Failure is always an option
2003-12-04 23:45:08.53673+01 by Dan Lyke 0 comments
Jay attributes this one to us, but I don't think we linked to it yet: The Atlantic on the space shuttle Columbia's last flight. In reading through it, I'm struck by the similarities to some flaws that I'm correcting right now, some of them my own. There is an easy trap to fall into, especially in software where we're often building tools for specific purposes that we test for the known case, a few boundary conditions, and then ship: if it works, it must be correct. And this is amplified by software, because we don't have a lot of manufacturing issues; if it works then burn a hundred thousand copies and be done with it.
As I go through the hassles of supply chain management for actual hardware, I get a better handle on how systems go wrong: "We can't get that part but I can build an equivalent out of..." becomes "...you can build an equivalent..." becomes "we don't have time to get the designed parts and these parts are equivalent anyway", and since they work, they must be, right? But systems are combinatorial, and that shortcut here becomes something I don't want to deal with, and the next thing I know I'm trying to suss out from some user's interpretation of the failure that something I'd filed as equivalent and ignored has become a failure point.

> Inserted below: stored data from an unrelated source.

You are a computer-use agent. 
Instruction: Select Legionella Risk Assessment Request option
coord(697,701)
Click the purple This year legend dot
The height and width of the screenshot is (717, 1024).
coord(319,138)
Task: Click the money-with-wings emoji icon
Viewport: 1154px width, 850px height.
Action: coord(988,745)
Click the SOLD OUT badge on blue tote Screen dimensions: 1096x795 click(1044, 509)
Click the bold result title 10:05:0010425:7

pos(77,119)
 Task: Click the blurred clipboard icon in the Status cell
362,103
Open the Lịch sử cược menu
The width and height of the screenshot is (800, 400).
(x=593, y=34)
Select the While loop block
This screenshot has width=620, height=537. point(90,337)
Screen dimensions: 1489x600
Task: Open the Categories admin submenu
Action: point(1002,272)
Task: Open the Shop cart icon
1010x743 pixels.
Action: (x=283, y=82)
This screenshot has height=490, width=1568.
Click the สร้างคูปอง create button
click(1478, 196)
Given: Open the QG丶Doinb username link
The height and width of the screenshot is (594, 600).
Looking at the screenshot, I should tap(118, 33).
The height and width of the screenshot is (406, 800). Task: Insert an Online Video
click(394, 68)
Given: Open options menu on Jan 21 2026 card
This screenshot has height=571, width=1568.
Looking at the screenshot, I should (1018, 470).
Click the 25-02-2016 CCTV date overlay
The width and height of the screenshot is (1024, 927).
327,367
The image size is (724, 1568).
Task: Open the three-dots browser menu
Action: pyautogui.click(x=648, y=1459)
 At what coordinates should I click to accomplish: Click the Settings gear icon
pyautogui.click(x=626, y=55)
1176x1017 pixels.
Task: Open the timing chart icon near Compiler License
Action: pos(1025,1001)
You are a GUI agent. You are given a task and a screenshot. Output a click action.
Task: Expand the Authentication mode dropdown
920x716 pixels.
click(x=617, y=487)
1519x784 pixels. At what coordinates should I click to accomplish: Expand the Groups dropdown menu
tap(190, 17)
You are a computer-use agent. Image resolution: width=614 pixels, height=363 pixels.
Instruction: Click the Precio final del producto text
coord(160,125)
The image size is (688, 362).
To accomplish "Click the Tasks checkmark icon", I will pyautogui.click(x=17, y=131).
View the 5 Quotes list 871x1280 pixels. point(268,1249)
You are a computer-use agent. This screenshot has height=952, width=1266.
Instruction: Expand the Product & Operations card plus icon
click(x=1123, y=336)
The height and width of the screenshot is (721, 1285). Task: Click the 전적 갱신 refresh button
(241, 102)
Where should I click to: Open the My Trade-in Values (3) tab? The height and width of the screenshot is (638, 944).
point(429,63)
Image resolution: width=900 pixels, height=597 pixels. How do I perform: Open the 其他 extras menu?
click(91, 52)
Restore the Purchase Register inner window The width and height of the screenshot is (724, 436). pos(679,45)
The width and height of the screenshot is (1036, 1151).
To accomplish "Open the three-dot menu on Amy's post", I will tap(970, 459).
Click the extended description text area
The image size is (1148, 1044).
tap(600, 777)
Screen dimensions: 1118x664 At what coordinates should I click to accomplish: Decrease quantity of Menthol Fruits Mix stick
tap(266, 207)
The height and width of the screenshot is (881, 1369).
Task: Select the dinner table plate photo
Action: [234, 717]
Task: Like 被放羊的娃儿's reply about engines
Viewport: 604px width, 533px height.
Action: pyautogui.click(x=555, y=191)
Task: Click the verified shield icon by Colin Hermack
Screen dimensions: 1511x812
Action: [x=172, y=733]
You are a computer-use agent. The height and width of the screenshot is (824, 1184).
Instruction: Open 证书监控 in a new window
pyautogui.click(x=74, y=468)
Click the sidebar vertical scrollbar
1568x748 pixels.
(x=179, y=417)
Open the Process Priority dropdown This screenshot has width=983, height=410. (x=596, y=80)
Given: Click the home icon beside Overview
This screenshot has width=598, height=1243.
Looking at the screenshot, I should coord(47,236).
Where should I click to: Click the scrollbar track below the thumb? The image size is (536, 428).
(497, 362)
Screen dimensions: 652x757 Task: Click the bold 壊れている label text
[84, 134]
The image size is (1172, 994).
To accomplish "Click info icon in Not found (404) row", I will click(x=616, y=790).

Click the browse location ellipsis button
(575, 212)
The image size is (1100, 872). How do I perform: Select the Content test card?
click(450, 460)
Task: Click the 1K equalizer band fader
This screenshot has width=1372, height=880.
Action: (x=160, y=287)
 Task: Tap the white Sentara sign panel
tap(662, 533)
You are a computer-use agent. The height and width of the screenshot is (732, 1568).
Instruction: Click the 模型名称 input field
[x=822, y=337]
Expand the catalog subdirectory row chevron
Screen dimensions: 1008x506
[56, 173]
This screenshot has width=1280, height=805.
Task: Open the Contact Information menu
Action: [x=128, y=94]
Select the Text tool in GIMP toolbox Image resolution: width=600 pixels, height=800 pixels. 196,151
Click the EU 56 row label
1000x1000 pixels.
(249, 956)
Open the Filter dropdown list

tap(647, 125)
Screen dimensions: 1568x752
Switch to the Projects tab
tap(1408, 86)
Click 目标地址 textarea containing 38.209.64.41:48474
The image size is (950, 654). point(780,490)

In fact, I'll probably subconsciously try to bury any data that might point to that substitution or glossing over because my ego's on the line: at some point I said they were equivalent.
The reality is that those of us who work on tight development cycles have learned to accept a certain level of failure. "Here's the workaround", "Sure, we could re-engineer that part, or the user could just...", "I don't want to refactor that code because I might introduce bugs, so I'll just kludge around it." And in software you can get away with this almost all the time. Hardware catches up a little more often. And those "little more often"s eventually catch you, even if in the short term they let you run with lower cost.
But I find myself learning, even if slowly, that it's okay to say "no" to customers and managers, even when processes take several times longer to do right; and the longer the feedback loop between the decision and the correction, the more important it is to take the time. Also, there's no such thing as an occasional glitch; either it's right or it's not.
Because failure is always an option, and we have to be conscious to not choose it.